More than simply a sweet treat: The magic of honey
The 20th of May was World Bee Day and what better way to honour the work that the busy bees do than to share the many virtues that honey possesses, from helping to heal wounds to using it to relieve coughs and colds. Yet with all its qualities, it is one of these foods that we hear very little about. This week, I will discuss the nutritional value of honey and how you can introduce it into your diet and the benefits that can come of that.
Let us start with the bees themselves, they travel up to 55’000 miles, visit two million flowers to be able to make a pound of honey, they truly are busy little bees. They can use the pollen from so a variety of flowers and plants, such as clover, lavender, eucalyptus to name but a few. Depending on which plants they go to will impact the flavour and nutritional content of the honey.
Honey has many health benefits, it is known an antioxidant, which helps the body to reduce the damage caused by free radicals (the bad guys), it also is known to stimulate the immune system. A study by Penn State College of Medicine has shown that using honey was more effective in relieving nighttime coughing associated with upper respiratory tract infections than traditional cough syrups, so bear that in mind the next time a family member has a cough. During the winter months, I always make sure to have some propolis bee spray, which can also be used to help prevent and treat mild sore throats.

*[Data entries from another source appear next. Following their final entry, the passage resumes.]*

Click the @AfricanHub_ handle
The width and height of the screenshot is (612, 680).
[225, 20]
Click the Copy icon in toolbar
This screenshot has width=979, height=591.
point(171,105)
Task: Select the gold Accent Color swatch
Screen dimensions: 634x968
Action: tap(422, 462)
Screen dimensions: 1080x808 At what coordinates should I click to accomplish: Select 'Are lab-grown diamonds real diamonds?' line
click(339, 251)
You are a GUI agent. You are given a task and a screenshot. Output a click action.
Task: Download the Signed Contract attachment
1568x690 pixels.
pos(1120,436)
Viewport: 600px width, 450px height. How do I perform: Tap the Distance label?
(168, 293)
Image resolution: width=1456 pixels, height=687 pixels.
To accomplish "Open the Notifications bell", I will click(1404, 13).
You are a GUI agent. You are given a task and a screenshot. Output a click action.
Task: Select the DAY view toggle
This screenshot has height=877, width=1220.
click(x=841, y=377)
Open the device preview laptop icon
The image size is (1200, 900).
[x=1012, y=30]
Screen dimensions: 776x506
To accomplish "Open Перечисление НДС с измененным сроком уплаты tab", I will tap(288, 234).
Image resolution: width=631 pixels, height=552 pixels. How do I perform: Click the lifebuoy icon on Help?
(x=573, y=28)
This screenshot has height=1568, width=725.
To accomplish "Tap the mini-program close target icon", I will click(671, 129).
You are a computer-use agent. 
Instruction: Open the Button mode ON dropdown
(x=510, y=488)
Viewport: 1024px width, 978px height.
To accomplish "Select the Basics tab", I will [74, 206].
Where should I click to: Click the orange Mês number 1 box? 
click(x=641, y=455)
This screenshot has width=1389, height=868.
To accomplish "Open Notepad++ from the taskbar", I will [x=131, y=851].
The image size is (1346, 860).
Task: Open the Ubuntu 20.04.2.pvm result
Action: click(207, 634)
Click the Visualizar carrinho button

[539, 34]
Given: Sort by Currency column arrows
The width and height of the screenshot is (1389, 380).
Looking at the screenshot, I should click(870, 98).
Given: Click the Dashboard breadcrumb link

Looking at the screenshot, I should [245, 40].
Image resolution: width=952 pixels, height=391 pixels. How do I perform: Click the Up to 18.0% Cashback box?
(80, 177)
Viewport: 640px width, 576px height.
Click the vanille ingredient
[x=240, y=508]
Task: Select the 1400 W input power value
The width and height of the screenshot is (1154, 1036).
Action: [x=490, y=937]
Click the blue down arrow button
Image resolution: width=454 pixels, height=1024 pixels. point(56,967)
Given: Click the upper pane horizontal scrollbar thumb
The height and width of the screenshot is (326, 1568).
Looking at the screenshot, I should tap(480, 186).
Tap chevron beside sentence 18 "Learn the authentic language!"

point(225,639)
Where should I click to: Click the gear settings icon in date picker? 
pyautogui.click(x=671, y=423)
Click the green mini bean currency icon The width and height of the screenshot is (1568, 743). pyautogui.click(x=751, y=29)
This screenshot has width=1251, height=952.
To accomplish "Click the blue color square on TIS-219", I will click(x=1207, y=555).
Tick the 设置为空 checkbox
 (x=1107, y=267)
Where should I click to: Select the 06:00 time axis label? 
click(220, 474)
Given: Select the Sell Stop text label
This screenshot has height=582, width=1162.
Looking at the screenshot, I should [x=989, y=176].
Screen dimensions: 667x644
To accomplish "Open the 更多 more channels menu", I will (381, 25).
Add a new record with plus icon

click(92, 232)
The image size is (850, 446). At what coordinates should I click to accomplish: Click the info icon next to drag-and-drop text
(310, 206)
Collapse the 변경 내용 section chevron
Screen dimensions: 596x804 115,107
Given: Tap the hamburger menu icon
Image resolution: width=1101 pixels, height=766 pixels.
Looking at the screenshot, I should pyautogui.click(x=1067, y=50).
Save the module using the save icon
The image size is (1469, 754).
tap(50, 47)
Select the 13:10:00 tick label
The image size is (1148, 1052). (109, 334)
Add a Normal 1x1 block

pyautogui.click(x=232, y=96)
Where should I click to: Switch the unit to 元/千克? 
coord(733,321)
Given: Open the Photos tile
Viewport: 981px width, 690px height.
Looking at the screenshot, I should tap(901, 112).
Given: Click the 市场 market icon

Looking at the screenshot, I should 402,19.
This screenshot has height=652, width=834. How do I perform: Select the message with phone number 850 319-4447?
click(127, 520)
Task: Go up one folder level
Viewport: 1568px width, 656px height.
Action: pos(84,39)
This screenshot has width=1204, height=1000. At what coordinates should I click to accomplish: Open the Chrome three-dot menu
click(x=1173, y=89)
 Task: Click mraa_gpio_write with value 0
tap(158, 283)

For people with seasonal allergies, using raw local honey can help alleviate symptoms of hay fever, as the honey contains tiny microbes that are absorbed when we eat the honey, therefore it is giving us a gentle and gradual immunization against these microbes, which originate from our local environment which is why it is so important to get local honey. Honey also has the benefit of improving our gut bacteria, as it is a prebiotic, meaning that it provides food to the good bacteria in our gut, making them more robust and capable of crowing out the bad bacteria. Also, using honey when suffering from diarrhoea, has been known to shorten the duration due to its antibacterial properties. Those suffering from acid reflux could also benefit from using honey in their diet, as not only does it provide the stomach with a gentle lining but it also helps to balance out the microbes in our stomach, therefore, reducing the symptoms.
Not only does honey contain anti-bacterial and anti-fungal properties, but it can also safely be used topically as an antiseptic applying it to wounds and small burns. As honey is a humectant meaning that holds on to water, it is often used for homemade facial masks, body moisturizers and lip balms and honey also contains alpha-hydroxy acids, which make it ideal as an exfoliant.
Although a tablespoon of honey contains about 64 calories, the difference with refined sugar being, that honey is packed full of minerals such as magnesium, zinc and calcium and contains vitamins B, thiamin, and niacin, this is why is it sometimes considered as a ‘superfood’. However, for anyone who is diabetic, it is important to remember that although honey is a better option than refined sugar it must still be used sparsely to help maintain your blood sugar levels stable. It is also important not to give honey to children under the age of 1 year old, as their immune system is not able to deal with any bacteria which may be in the honey.
Now let us look at how you can incorporate honey into your cooking! I love to use it in salad dressing, especially if it is a summer salad with lots of fresh just like this mango and cabbage salad, or else you can try mixing half lemon juice half honey, makes for a fresh, tangy yet sweet dressing sauce. You can also use it instead of sugar when baking for example for every cup of sugar used you can substitute this with ½ cup of honey, however, you also need to then reduce any other liquids used – so for every cup of honey you need to reduce the other liquids by ¼ cup. It may sound complicated to start with but as with everything else, once you have done it a few times it simply becomes a new habit.
When looking for honey, it is important to source raw local honey, as it is will provide your body with all the local ‘dirt’ that we are so lacking, back into our digestive system, again improving our gut health, which as we know is one of the foundations to good health.
If you are looking to source some good local raw honey, here are a few options you might want to try, True Bee by Peachy Honey Farms, Serendipi-bee and Canadian Guide Dogs for the Blind also make honey on-site, so check them out! By doing so not only will you improve your health, but you will also be supporting a local business.